John Heiskell was a man who saw much change in his lifetime and created change himself. He worked for the Arkansas Gazette for 70 years, and used his position as a public advocate. He was briefly – very briefly – a U. S. Senator. He was fascinated by history and hired a historian for his paper, one of the few that had such a position. As a writer, he looked to secure a future for Arkansas.

John Netherland Heiskell was born in Rogersville, in northeastern Tennessee, in 1872 and raised in Memphis. His father, Carrick Heiskell, was a Confederate officer and attorney with one other son. His grandfather, John Netherland, was an outspoken Unionist as well as a former Tennessee legislator. His other grandfather, Fredrick Heiskell, was also a former Tennessee legislator and one-time mayor of Knoxville who had also founded the Knoxville Register.

He was a shy and studious young man. He graduated from the University of Tennessee at Knoxville in 1893. From there, he worked as a reporter in Knoxville and Memphis.
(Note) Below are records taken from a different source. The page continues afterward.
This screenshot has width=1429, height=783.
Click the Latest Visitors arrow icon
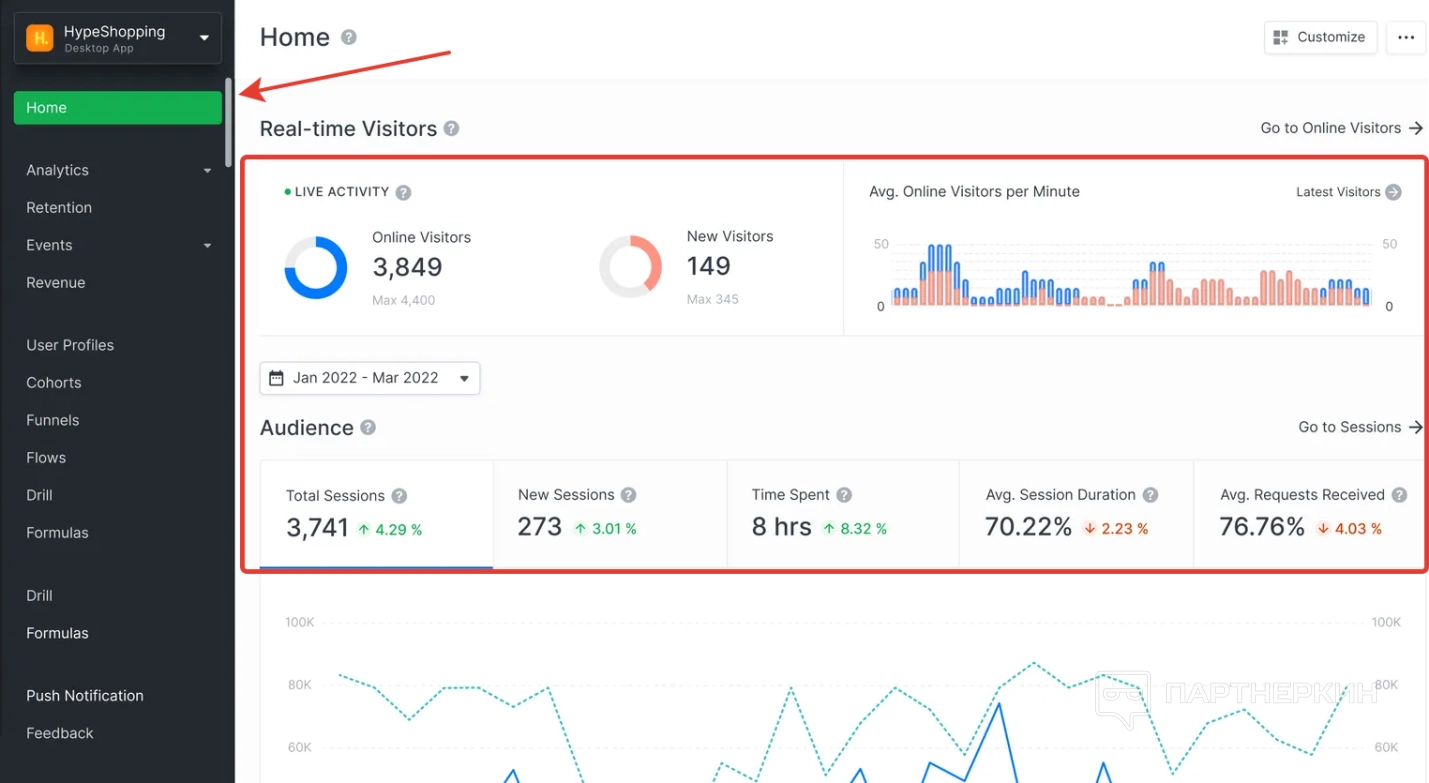click(1393, 192)
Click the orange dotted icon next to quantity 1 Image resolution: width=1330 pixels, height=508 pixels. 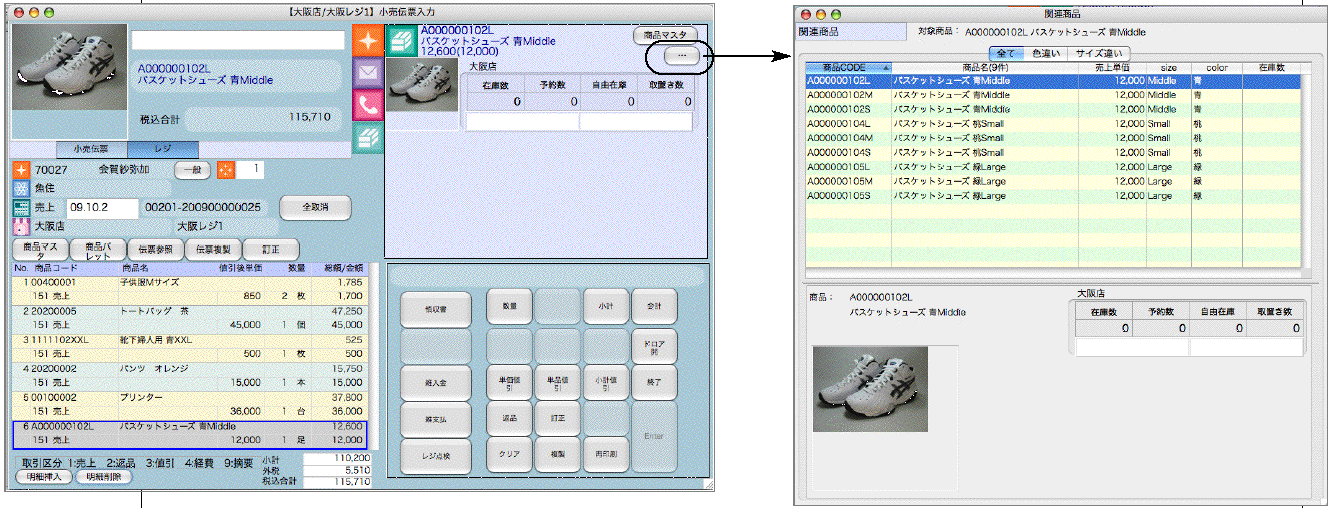tap(225, 170)

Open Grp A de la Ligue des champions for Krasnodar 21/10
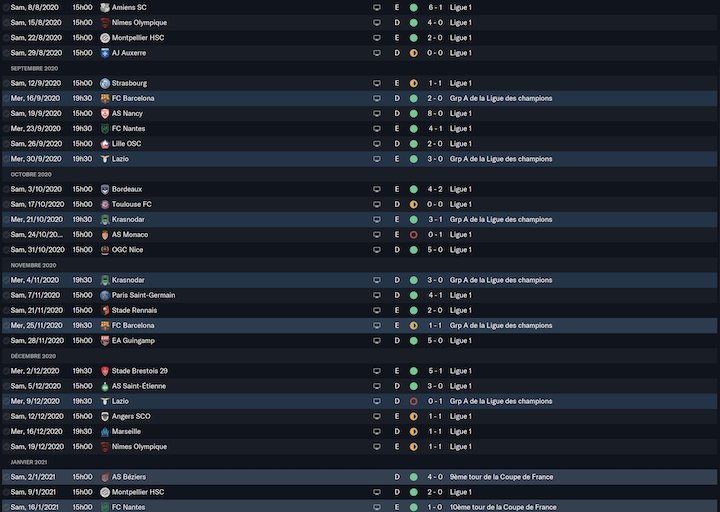pos(501,219)
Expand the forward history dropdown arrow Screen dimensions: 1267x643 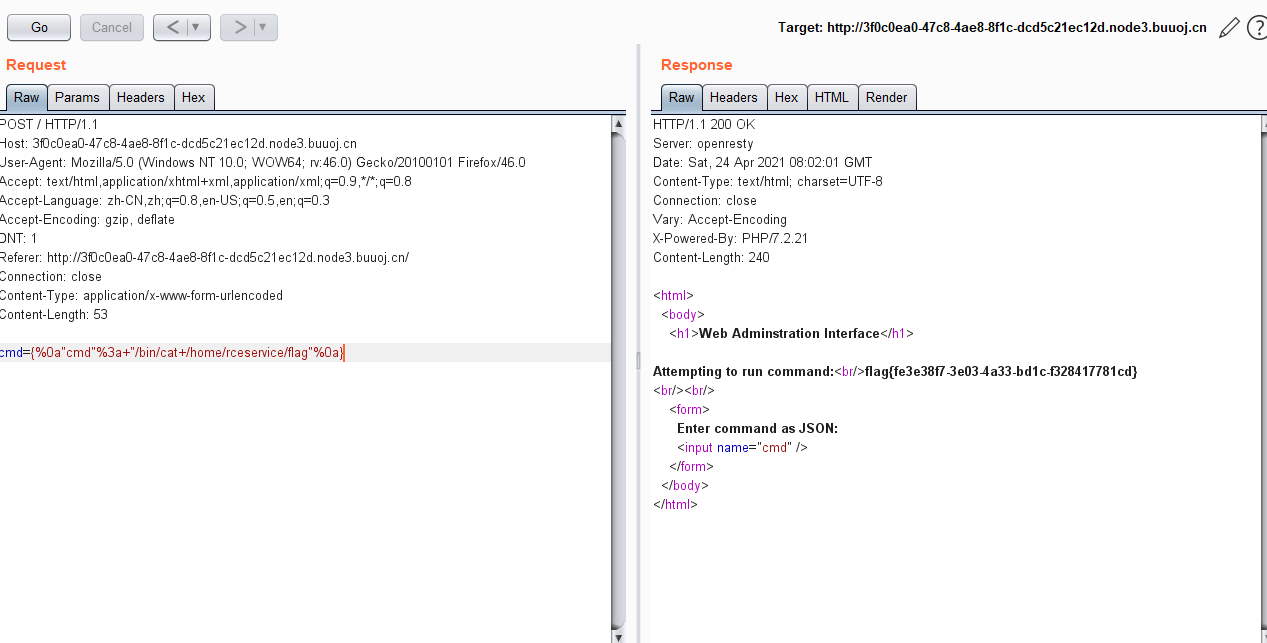click(x=263, y=28)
As the family long had an interest in newspapers, the Heiskells bought out the Arkansas Gazette in 1902. John Heiskell became editor, while his brother Fred became managing editor. As editor, he refrained from personal attacks and focused on issues. He became very outspoken on a number of civic issues and used the paper to get results. In 1907, his editorials pushed for the creation of a public library in Little Rock. The library was established, and Heiskell was given the first library card. He would serve on the library board of directors for the next 65 years.

Heiskell also became a footnote in Arkansas political history. When Sen. Jeff Davis died on Jan. 3, 1913, it touched off a bizarre series of political maneuvers. Gov. George Washington Donaghey appointed Heiskell on Jan. 6 until a replacement could be selected by the state legislature. At that time, Senators were still appointed by state legislators. This would not change until the Seventeenth Amendment was ratified later in 1913. Ironically, Heiskell had been an outspoken critic of Davis’s policies.

Heiskell’s tenure in the Senate was largely uneventful. Congress took little action as the administration of President William H. Taft ended and the inauguration of President Woodrow Wilson approached on March 4.

On Jan. 29, Heiskell was then replaced by William Marmaduke Kavanaugh, whom legislators selected to fill the remainder of Davis’s term. Kavanaugh, a Kentucky native as well as former Pulaski County Sheriff and judge, was also a former editor of the Arkansas Gazette.

Heiskell thus served as a United States Senator for 23 days, the shortest of any Arkansan in the Senate. However, Heiskell’s term in the Senate was not the shortest ever. In 1922, Rebecca Latimer Felton was appointed United States Senator for Georgia to fill an unexpired term. She thus became the first woman to serve in the Senate, though the 86-year-old served for only one day.

Kavanaugh, however, would not be in office much longer than Heiskell. He was sworn into office on Jan. 29 and would serve for only 33 days as a new election was held in the Arkansas legislature for a full term. Legislators chose Gov. Joseph T. Robinson for the Senate and assumed his seat on March 10. And Robinson had only served as governor for 51 days.

After his brief service in the Senate – the only political office he would ever hold -- Heiskell resumed his work at the Gazette. Heiskell continued to speak out on a number of issues in the editorial page. He supported Prohibition and women’s suffrage. Though he supported segregation initially, Heiskell denounced lynching and anti-Semitism. However, his stance on civil rights issues changed when he hired a new generation of young reporters and editors in the 1950s and the civil rights movement began to accelerate. Even as an older man, he still showed a capacity for growth and a willingness to change his mind.

In 1957, the paper became famous nationally for its coverage of the desegregation of Little Rock Central High School. Though the Gazette faced competition from the Arkansas Democrat and could possibly face serious repercussions for speaking out against the mobs surrounding the high school, Heiskell trusted his team to make the right decisions. The paper’s own editorials defended desegregation, and editor Harry Ashmore won a Pulitzer Prize for its editorials and the paper itself won a special Pulitzer Prize for public service.

Well into his nineties, he still oversaw the smallest details of the newspaper and insisted that a copy be brought to his home each night as soon as it was printed. He continued to come to the office regularly until nearly to his one hundredth birthday. He was only one of three Untied States Senators to reach the age of 100, the other two being Strom Thurmond of South Carolina and Cornelius Cole of California. He died quietly at his Little Rock home in 1972.